== Required task ==
Rewrite the rows below, changing each occurrence of "section" to "area" and leaving everything else as it is.

== Data on locating visible targets ==
───
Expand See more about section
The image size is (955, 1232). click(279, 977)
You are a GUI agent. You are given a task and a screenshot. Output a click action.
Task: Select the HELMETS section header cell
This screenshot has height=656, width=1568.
───
== Exercise output ==
Expand See more about area
The image size is (955, 1232). click(279, 977)
You are a GUI agent. You are given a task and a screenshot. Output a click action.
Task: Select the HELMETS area header cell
This screenshot has height=656, width=1568.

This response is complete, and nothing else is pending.